Copy the rows word for word, starting at the line that contains "Viewport: 960px width, 1196px height." and stopping after the line that contains "tap(1000, 37)". Leave out the pictures.

DATA TO PROCESS:
....................

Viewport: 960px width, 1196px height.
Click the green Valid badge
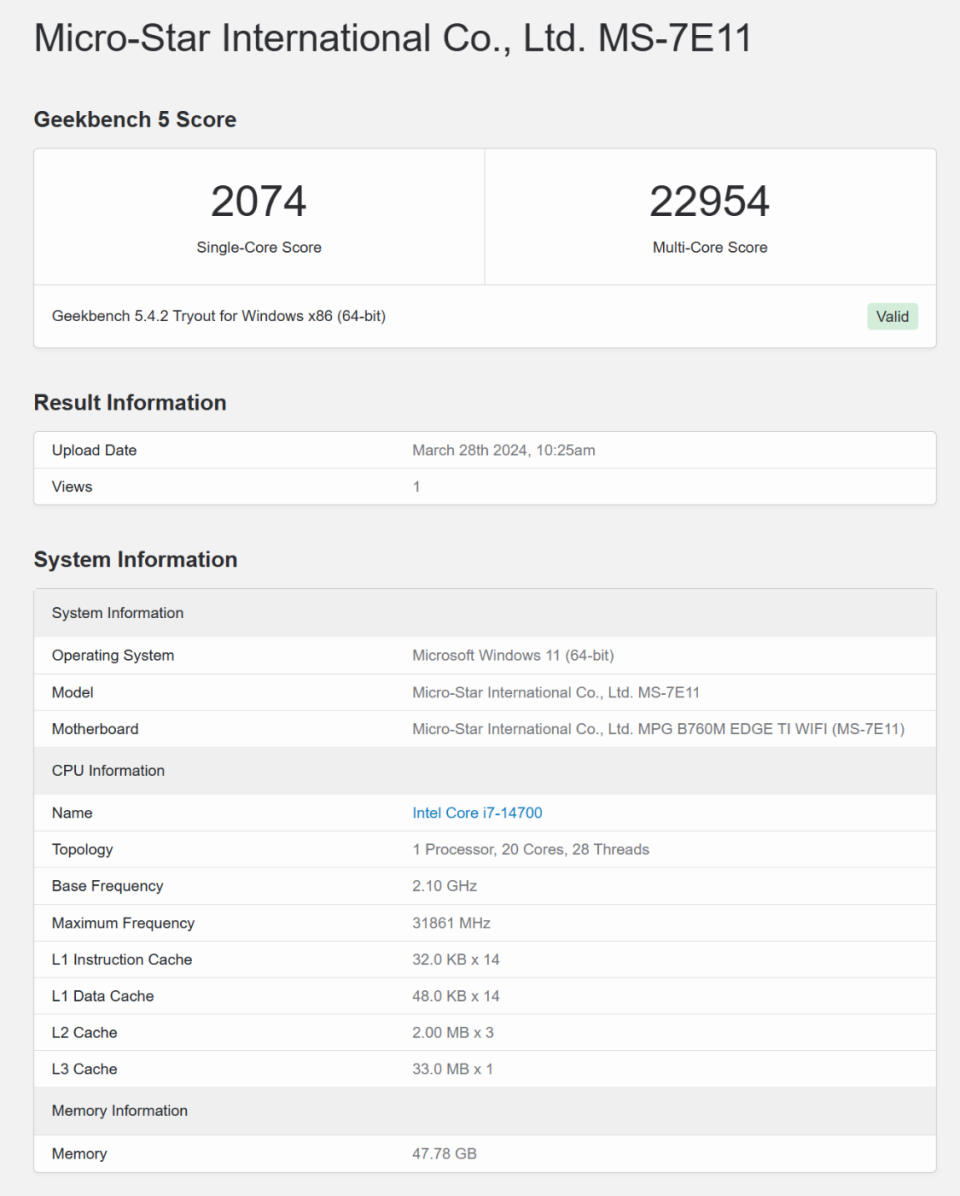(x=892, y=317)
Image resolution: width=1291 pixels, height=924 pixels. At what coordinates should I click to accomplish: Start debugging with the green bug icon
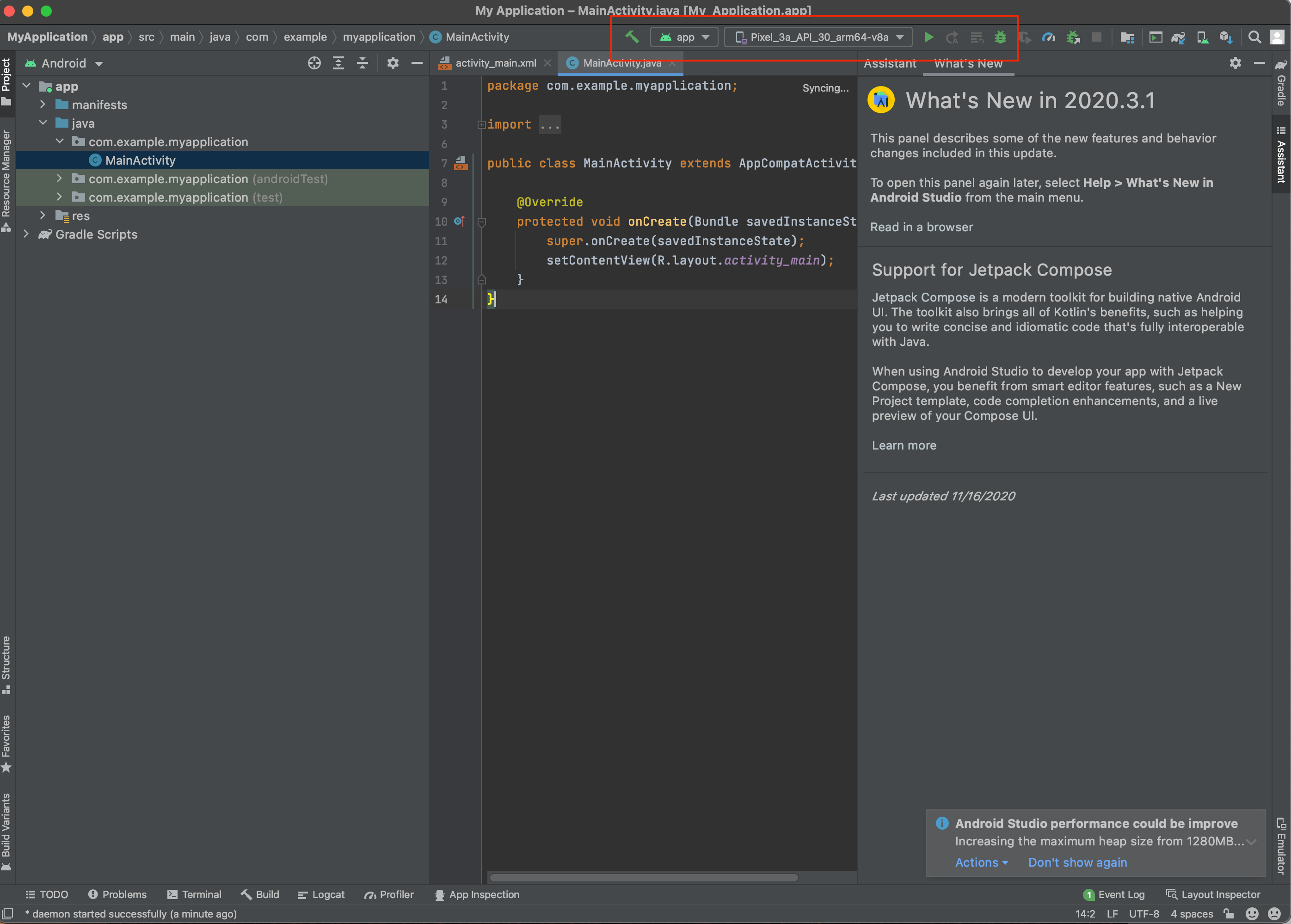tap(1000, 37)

....................

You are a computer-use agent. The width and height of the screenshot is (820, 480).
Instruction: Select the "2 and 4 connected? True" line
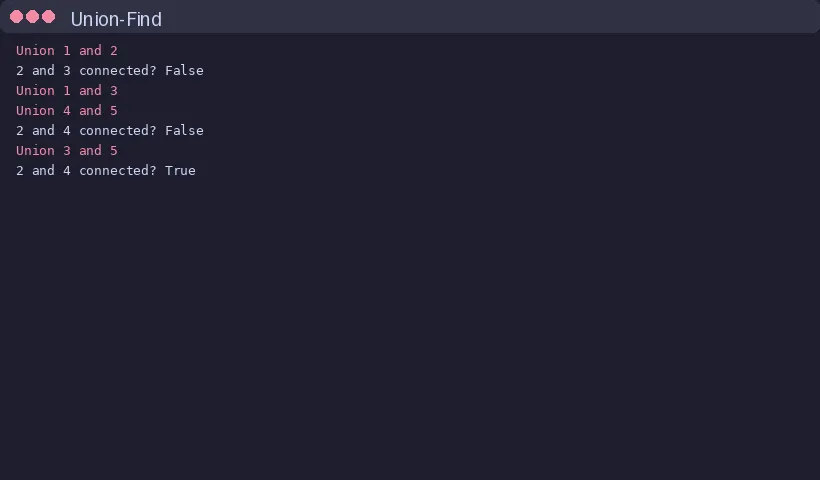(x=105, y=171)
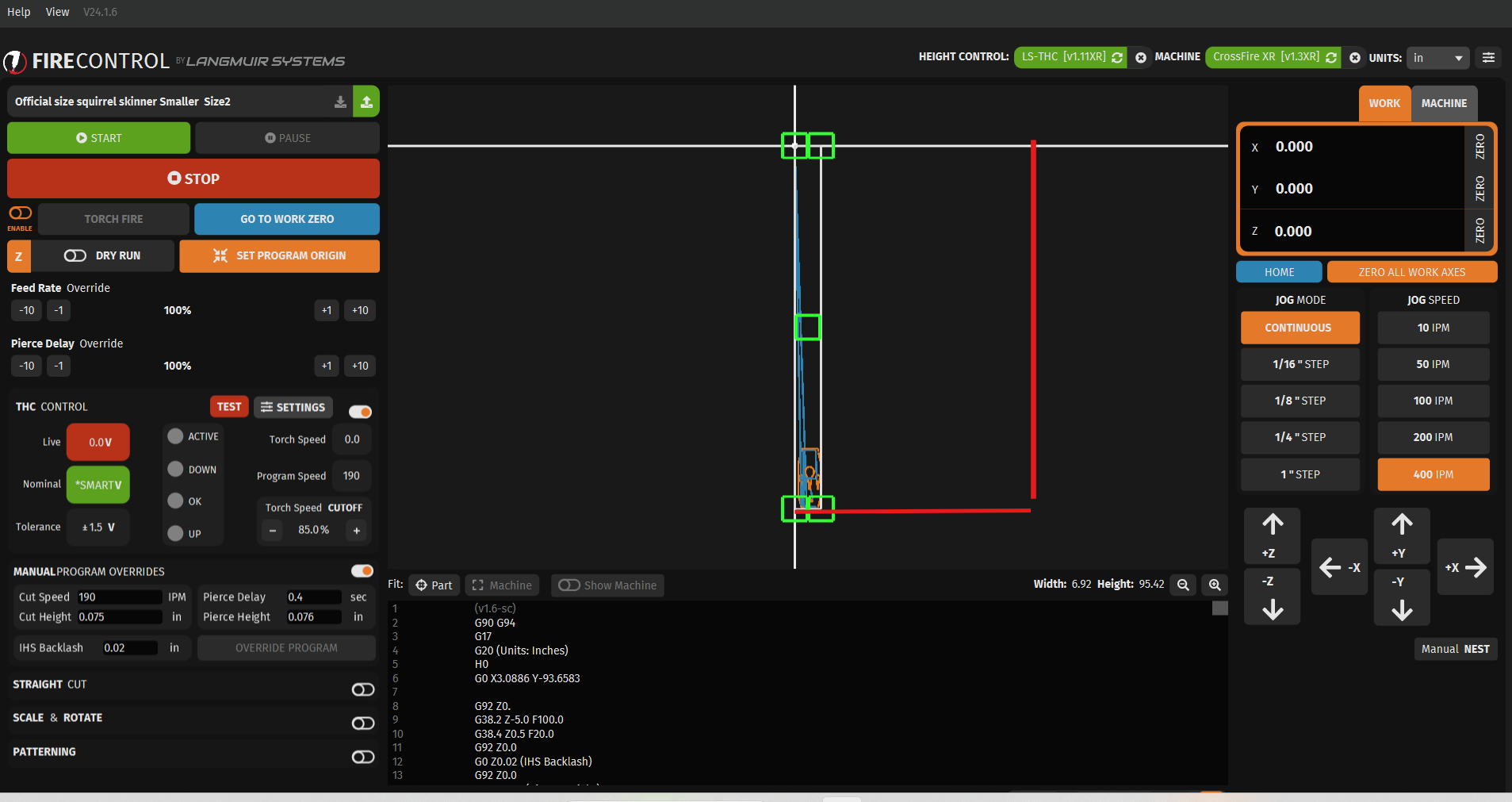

....................

EXERCISE ANSWER:
Viewport: 960px width, 1196px height.
Click the green Valid badge
(x=892, y=317)
Image resolution: width=1291 pixels, height=924 pixels. At what coordinates should I click to accomplish: Start debugging with the green bug icon
tap(1000, 37)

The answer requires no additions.